(Information shown)

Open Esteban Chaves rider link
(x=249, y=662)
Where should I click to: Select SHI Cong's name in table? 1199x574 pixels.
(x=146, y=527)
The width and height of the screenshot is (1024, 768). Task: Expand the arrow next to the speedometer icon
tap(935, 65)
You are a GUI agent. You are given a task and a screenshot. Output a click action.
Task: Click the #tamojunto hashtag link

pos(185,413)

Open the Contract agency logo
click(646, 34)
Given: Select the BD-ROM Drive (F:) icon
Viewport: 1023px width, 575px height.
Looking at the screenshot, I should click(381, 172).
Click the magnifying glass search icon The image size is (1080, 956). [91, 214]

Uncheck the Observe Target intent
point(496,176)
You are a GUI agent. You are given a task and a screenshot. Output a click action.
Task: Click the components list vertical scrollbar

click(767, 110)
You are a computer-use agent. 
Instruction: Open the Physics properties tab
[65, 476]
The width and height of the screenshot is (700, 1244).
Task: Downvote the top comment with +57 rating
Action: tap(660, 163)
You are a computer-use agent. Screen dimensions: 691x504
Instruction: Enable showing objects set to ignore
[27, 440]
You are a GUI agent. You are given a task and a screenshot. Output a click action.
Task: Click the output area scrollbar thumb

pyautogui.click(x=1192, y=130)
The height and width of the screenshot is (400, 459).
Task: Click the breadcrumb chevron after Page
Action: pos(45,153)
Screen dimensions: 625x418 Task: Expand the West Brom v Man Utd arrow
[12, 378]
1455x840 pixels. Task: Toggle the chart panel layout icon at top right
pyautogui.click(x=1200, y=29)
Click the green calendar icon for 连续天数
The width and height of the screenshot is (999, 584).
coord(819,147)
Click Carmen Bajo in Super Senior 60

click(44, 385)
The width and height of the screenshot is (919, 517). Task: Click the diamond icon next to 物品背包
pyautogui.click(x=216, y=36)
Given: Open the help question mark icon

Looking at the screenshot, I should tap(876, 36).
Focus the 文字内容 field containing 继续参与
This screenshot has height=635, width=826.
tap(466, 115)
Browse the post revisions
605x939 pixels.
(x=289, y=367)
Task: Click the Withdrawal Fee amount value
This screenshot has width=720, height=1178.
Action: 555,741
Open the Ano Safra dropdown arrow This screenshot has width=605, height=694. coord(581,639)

(End Information shown)

Exercise. Each line from the one containing "Instruction: Enable showing" to the last line above must be returned exactly, and no line outside that range.

Task solution.
Instruction: Enable showing objects set to ignore
[27, 440]
You are a GUI agent. You are given a task and a screenshot. Output a click action.
Task: Click the output area scrollbar thumb

pyautogui.click(x=1192, y=130)
The height and width of the screenshot is (400, 459).
Task: Click the breadcrumb chevron after Page
Action: pos(45,153)
Screen dimensions: 625x418 Task: Expand the West Brom v Man Utd arrow
[12, 378]
1455x840 pixels. Task: Toggle the chart panel layout icon at top right
pyautogui.click(x=1200, y=29)
Click the green calendar icon for 连续天数
The width and height of the screenshot is (999, 584).
coord(819,147)
Click Carmen Bajo in Super Senior 60

click(44, 385)
The width and height of the screenshot is (919, 517). Task: Click the diamond icon next to 物品背包
pyautogui.click(x=216, y=36)
Given: Open the help question mark icon

Looking at the screenshot, I should tap(876, 36).
Focus the 文字内容 field containing 继续参与
This screenshot has height=635, width=826.
tap(466, 115)
Browse the post revisions
605x939 pixels.
(x=289, y=367)
Task: Click the Withdrawal Fee amount value
This screenshot has width=720, height=1178.
Action: 555,741
Open the Ano Safra dropdown arrow This screenshot has width=605, height=694. coord(581,639)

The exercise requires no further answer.